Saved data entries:
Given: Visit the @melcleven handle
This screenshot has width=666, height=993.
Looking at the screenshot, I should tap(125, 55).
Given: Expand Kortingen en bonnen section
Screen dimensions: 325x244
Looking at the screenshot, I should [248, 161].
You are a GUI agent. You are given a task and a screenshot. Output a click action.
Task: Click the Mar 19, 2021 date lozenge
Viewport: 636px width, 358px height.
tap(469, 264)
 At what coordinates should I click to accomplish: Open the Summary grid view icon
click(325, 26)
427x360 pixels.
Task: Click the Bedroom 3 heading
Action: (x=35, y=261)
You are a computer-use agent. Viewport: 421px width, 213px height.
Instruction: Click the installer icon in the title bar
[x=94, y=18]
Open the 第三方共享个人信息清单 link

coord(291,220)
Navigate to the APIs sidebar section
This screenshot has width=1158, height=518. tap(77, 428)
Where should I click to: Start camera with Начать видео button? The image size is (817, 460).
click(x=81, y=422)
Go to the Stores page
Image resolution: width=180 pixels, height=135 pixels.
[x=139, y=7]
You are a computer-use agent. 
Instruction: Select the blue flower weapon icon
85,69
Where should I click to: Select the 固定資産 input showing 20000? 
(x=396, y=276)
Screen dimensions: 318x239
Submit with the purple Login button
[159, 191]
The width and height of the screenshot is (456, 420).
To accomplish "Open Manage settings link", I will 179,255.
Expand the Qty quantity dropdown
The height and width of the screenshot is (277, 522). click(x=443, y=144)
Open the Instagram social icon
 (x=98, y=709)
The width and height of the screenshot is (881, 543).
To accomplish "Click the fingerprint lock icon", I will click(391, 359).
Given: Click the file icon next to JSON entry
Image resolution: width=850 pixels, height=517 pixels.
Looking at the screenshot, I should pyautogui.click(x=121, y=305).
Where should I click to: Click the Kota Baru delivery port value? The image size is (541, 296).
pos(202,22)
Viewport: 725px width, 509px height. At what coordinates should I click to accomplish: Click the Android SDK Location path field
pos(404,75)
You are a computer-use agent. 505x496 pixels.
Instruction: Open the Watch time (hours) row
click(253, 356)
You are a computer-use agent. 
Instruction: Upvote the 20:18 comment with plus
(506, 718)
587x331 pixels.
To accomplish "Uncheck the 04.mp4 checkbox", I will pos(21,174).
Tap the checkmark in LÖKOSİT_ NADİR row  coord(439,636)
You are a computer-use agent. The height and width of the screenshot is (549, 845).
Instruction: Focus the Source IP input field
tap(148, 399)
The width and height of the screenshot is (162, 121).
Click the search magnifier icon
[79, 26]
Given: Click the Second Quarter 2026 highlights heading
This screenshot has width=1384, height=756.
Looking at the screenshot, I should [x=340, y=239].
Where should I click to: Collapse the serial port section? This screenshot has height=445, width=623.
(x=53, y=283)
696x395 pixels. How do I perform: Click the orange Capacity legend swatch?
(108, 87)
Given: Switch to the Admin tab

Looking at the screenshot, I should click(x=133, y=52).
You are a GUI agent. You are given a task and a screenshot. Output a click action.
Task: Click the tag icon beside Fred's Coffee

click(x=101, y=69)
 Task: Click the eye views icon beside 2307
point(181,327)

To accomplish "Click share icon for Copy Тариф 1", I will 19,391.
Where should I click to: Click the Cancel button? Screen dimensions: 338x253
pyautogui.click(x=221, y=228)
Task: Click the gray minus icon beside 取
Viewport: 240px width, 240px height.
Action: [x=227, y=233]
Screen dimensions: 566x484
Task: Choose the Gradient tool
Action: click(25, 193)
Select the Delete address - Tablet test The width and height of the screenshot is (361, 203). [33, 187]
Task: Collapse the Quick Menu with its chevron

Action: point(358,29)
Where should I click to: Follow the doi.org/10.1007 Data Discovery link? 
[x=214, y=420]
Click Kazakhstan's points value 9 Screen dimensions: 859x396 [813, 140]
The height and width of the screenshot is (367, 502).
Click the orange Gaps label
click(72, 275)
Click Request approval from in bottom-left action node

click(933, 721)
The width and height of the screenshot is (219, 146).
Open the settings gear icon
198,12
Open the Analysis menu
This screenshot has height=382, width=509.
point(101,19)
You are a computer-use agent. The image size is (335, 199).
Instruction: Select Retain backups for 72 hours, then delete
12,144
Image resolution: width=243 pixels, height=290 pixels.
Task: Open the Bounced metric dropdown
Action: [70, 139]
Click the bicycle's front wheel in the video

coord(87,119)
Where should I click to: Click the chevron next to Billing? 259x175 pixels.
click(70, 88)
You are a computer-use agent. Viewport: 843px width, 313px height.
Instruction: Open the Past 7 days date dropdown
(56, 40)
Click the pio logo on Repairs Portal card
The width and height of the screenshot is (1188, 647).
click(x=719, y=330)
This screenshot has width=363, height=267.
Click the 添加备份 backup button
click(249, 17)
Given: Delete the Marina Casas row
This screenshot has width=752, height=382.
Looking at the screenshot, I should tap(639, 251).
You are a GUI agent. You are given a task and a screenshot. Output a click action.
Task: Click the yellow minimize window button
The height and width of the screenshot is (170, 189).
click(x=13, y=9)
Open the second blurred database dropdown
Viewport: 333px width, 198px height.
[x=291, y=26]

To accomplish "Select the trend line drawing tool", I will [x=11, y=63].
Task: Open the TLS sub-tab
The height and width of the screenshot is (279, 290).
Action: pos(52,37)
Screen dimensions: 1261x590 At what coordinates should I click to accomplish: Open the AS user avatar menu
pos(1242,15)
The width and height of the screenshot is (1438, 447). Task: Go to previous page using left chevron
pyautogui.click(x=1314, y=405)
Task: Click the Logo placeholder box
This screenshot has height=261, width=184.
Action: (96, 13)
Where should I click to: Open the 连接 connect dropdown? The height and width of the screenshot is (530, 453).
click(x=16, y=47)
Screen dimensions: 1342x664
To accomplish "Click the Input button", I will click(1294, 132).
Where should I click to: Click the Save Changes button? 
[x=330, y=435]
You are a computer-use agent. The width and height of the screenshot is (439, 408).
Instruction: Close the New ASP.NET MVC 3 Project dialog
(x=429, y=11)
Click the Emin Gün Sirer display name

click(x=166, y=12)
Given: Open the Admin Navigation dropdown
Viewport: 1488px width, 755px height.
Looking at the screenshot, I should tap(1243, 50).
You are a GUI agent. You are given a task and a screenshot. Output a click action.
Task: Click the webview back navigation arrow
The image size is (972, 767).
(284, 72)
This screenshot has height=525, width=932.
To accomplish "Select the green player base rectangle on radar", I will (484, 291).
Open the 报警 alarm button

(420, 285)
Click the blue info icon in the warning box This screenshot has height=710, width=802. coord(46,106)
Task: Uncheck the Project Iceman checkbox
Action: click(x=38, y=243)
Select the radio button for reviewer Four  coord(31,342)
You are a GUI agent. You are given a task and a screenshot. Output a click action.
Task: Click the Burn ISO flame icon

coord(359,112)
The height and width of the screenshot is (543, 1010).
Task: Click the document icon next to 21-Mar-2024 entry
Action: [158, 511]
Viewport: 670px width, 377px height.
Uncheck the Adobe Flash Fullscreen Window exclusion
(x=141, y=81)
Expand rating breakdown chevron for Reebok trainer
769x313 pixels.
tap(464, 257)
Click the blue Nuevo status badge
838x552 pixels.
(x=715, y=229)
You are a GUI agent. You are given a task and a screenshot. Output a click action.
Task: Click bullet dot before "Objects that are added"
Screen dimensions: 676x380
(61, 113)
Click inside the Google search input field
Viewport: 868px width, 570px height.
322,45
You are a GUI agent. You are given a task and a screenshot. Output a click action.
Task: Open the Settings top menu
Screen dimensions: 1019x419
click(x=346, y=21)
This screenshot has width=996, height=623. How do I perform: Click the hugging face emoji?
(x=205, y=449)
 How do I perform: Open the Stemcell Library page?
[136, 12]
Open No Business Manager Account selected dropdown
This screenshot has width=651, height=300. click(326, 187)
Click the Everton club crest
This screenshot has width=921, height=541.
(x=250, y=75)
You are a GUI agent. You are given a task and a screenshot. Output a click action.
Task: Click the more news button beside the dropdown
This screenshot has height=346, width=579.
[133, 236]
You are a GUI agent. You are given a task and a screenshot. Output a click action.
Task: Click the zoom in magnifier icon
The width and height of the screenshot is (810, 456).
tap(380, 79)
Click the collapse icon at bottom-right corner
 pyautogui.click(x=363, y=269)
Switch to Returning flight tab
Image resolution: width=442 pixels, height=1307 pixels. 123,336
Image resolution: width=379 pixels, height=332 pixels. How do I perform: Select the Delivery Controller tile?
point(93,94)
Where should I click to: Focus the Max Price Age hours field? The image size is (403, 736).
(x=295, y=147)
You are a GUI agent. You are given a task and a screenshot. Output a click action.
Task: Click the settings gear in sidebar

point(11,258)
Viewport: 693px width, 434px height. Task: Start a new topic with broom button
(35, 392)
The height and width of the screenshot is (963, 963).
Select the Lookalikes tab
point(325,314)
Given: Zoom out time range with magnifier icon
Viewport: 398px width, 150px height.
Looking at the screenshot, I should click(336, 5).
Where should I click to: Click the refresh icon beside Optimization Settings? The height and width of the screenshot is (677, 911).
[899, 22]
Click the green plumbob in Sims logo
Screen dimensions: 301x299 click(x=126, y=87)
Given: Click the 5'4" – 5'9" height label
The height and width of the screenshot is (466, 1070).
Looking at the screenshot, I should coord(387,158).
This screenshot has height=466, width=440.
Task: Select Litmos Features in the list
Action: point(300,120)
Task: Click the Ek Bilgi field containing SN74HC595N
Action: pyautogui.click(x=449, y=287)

WHAT IS REQUIRED:
Reproduce, character for character, only the lines of the preceding data that start at the line with "The width and height of the screenshot is (219, 146)." and end at the line with "Screen dimensions: 1342x664", both included.

WRITTEN SOLUTION:
The width and height of the screenshot is (219, 146).
Open the settings gear icon
198,12
Open the Analysis menu
This screenshot has height=382, width=509.
point(101,19)
You are a computer-use agent. The image size is (335, 199).
Instruction: Select Retain backups for 72 hours, then delete
12,144
Image resolution: width=243 pixels, height=290 pixels.
Task: Open the Bounced metric dropdown
Action: [70, 139]
Click the bicycle's front wheel in the video

coord(87,119)
Where should I click to: Click the chevron next to Billing? 259x175 pixels.
click(70, 88)
You are a computer-use agent. Viewport: 843px width, 313px height.
Instruction: Open the Past 7 days date dropdown
(56, 40)
Click the pio logo on Repairs Portal card
The width and height of the screenshot is (1188, 647).
click(x=719, y=330)
This screenshot has width=363, height=267.
Click the 添加备份 backup button
click(249, 17)
Given: Delete the Marina Casas row
This screenshot has width=752, height=382.
Looking at the screenshot, I should tap(639, 251).
You are a GUI agent. You are given a task and a screenshot. Output a click action.
Task: Click the yellow minimize window button
The height and width of the screenshot is (170, 189).
click(x=13, y=9)
Open the second blurred database dropdown
Viewport: 333px width, 198px height.
[x=291, y=26]

To accomplish "Select the trend line drawing tool", I will [x=11, y=63].
Task: Open the TLS sub-tab
The height and width of the screenshot is (279, 290).
Action: pos(52,37)
Screen dimensions: 1261x590 At what coordinates should I click to accomplish: Open the AS user avatar menu
pos(1242,15)
The width and height of the screenshot is (1438, 447). Task: Go to previous page using left chevron
pyautogui.click(x=1314, y=405)
Task: Click the Logo placeholder box
This screenshot has height=261, width=184.
Action: (96, 13)
Where should I click to: Open the 连接 connect dropdown? The height and width of the screenshot is (530, 453).
click(x=16, y=47)
Screen dimensions: 1342x664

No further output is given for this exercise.